A percepção dos investidores para citar possibilidade de um corte de mais intenso da Selic foi ganhando força a cada dia nesta semana, começando a ser delineada pelas declarações do presidente do Banco Central, Alexandre Tombini, na terça-feira, sobre juro neutro e crescimento da economia abaixo do PIB potencial, e deslanchando com a ampliação para três anos da alíquota do IOF de 6% cobrada sobre os empréstimos externos. Somaram-se a isso as afirmações do ministro da Fazenda, Guido Mantega, e da presidente Dilma Rousseff sobre o excesso de liquidez global. Ao longo da semana, também contribuiu para o recuo das taxas futuras de juros o debate em torno da mudança na remuneração da poupança e o superávit primário recorde em janeiro.

Assim, ao término da negociação normal na BM&F, o DI janeiro de 2013 (393.160 contratos) estava em 9,03%, ante 9,15% no ajuste, enquanto o DI janeiro de 2014 (374.735 contratos) marcava 9,59%, de 9,68% na véspera. O DI janeiro de 2017, com giro de 46.180 contratos, apontava 10,76%, de 10,83% ontem, e o DI janeiro de 2021 (1.785 contratos) indicava máxima de 11,24%, de 11,26%.
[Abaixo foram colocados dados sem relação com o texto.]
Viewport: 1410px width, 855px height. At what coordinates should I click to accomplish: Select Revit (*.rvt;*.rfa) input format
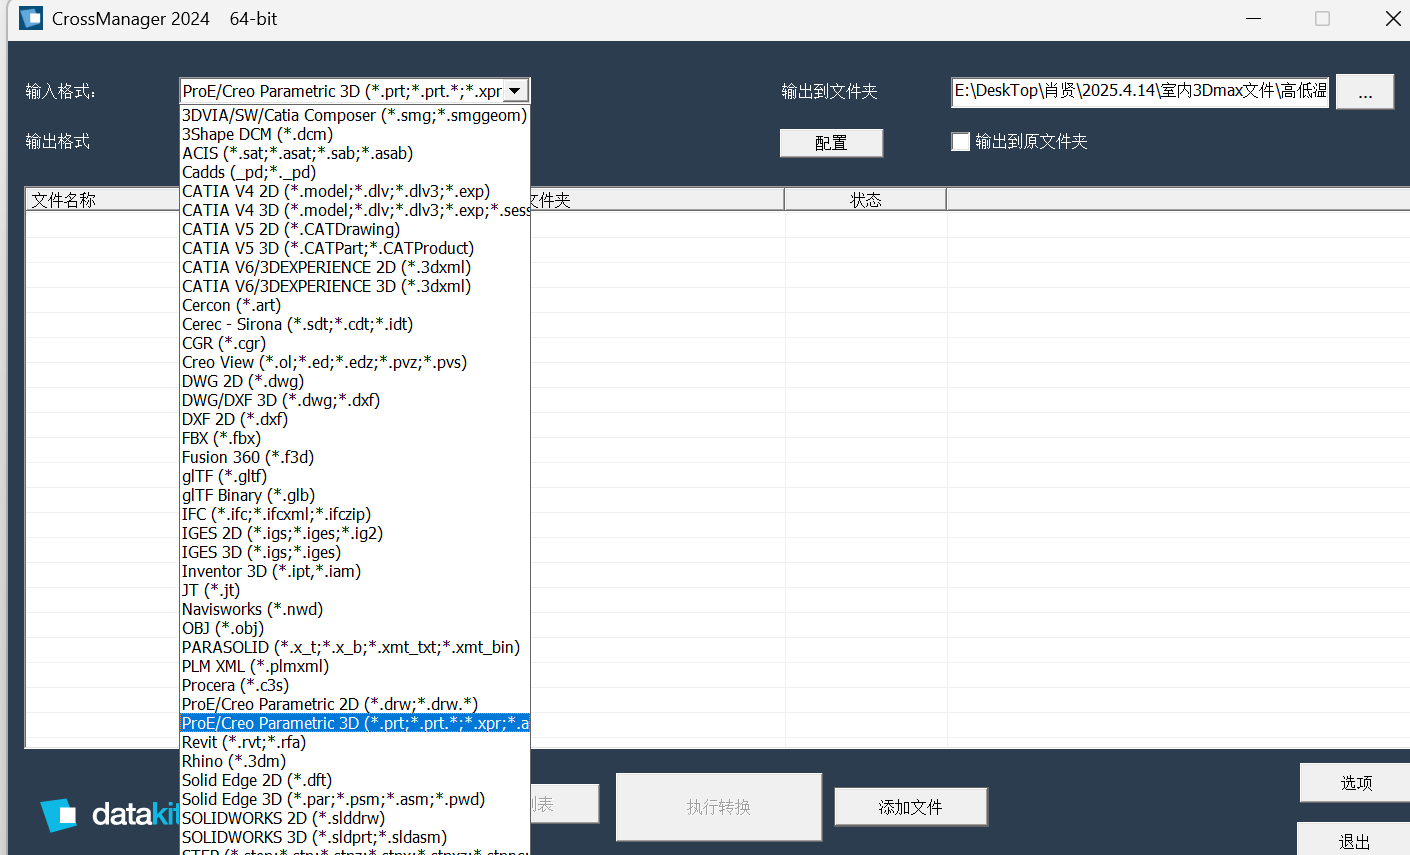(244, 742)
A aceleração da queda dos DIs continua sendo conduzida pela percepção de que as autoridades brasileiras permanecem determinadas a resistir a maior apreciação do real. À tarde, mantinha-se o aumento ocorrido no período da manhã (de 20% para 40%) da chance de um corte de 0,75 pp na próxima semana.

Mais um passo do BC reforça esta ideia hoje, aponta um analista, que cita a circular divulgada pelo Banco Central, na noite de ontem, mudando o funcionamento das operações de uma das operações de financiamento às exportações, o chamado Pagamento Antecipado (PA). A alteração tem por objetivo impedir excesso no fluxo de capitais estrangeiros para o Brasil.
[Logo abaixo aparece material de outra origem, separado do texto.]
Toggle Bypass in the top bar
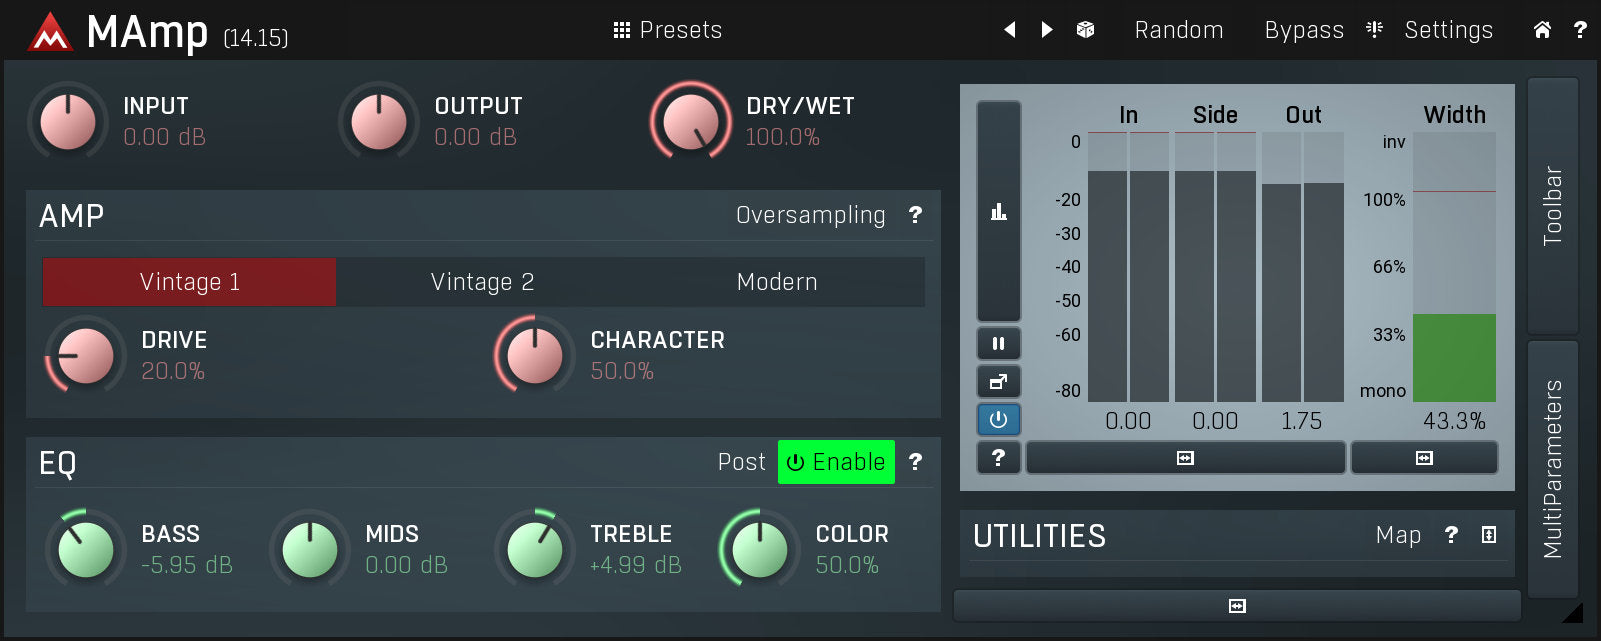 (x=1303, y=30)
A Nomura Securities revisou sua expectativa para a política monetária, citando que espera agora dois cortes de 0,75 ponto porcentual nas reuniões de março e abril e uma última queda de 0,50 ponto no encontro de maio. Anteriormente, a instituição previa reduções de 0,50 ponto em cada um dos próximos encontros do Comitê até julho. A Icap Brasil revisou a previsão para queda de 1 ponto porcentual, de 0,50 pp antes.